» Work required:
Please repeat the entries word for word and keep the images out.

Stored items
-----
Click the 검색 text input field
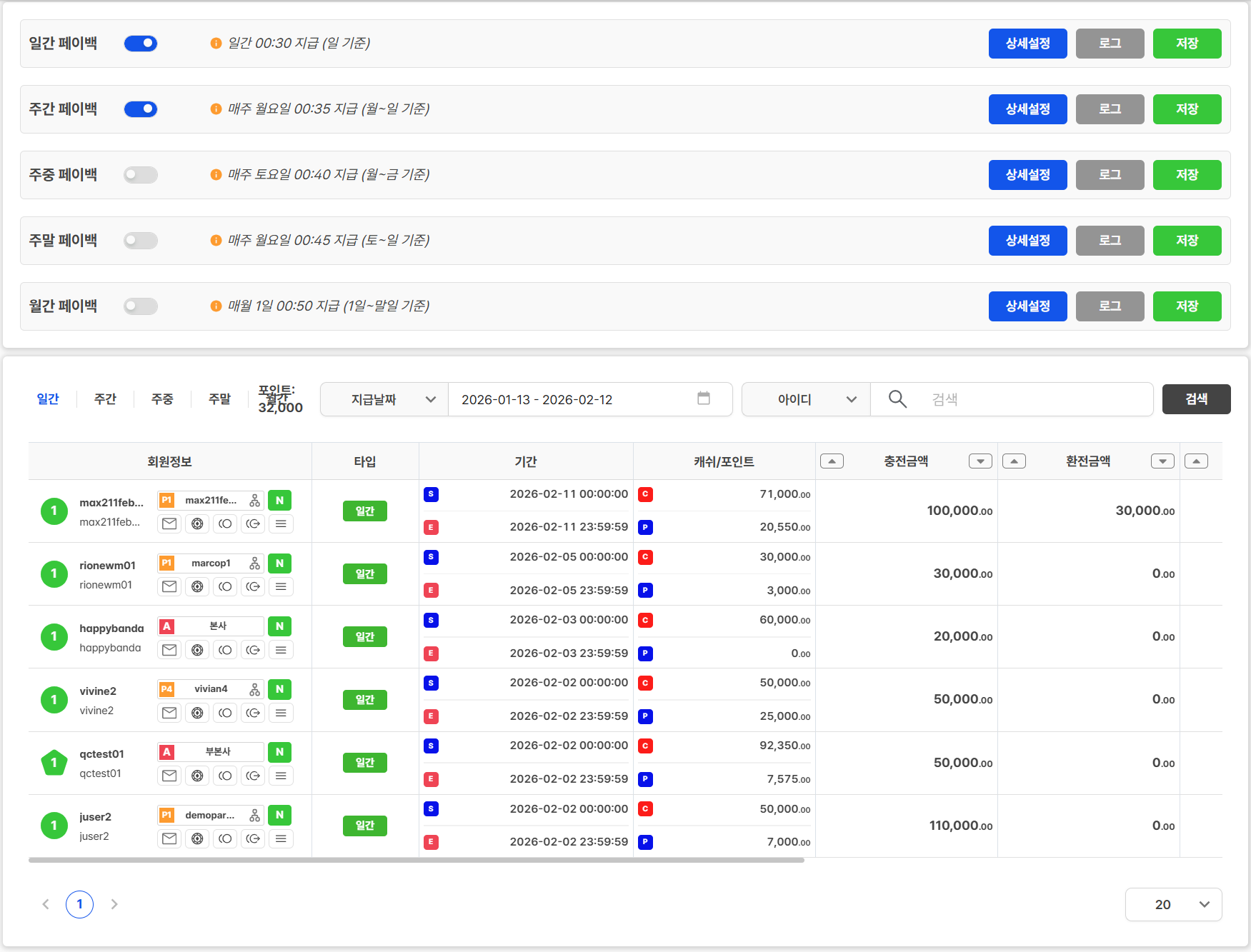[x=1036, y=399]
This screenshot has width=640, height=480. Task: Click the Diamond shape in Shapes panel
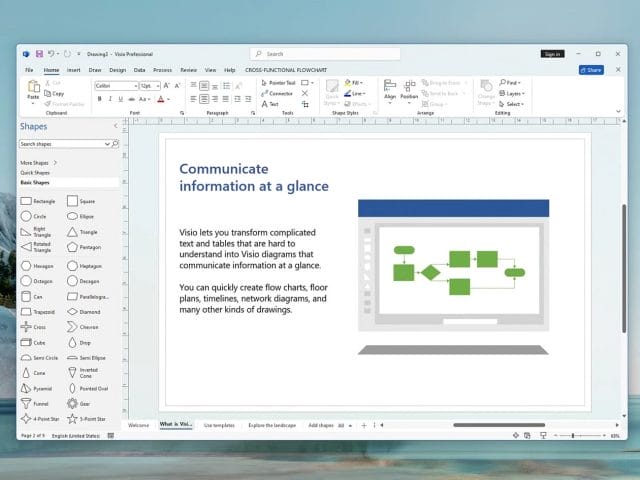[88, 311]
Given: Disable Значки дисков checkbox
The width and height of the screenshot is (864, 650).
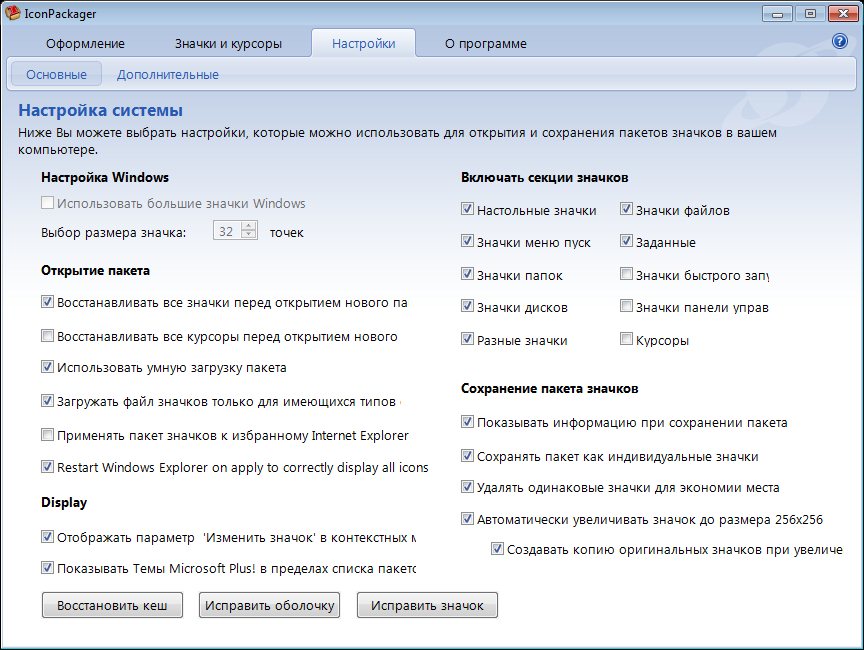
-----
» Reply to the exercise:
Click the 검색 text input field
[x=1036, y=399]
This screenshot has width=640, height=480. Task: Click the Diamond shape in Shapes panel
[88, 311]
Given: Disable Значки дисков checkbox
The width and height of the screenshot is (864, 650).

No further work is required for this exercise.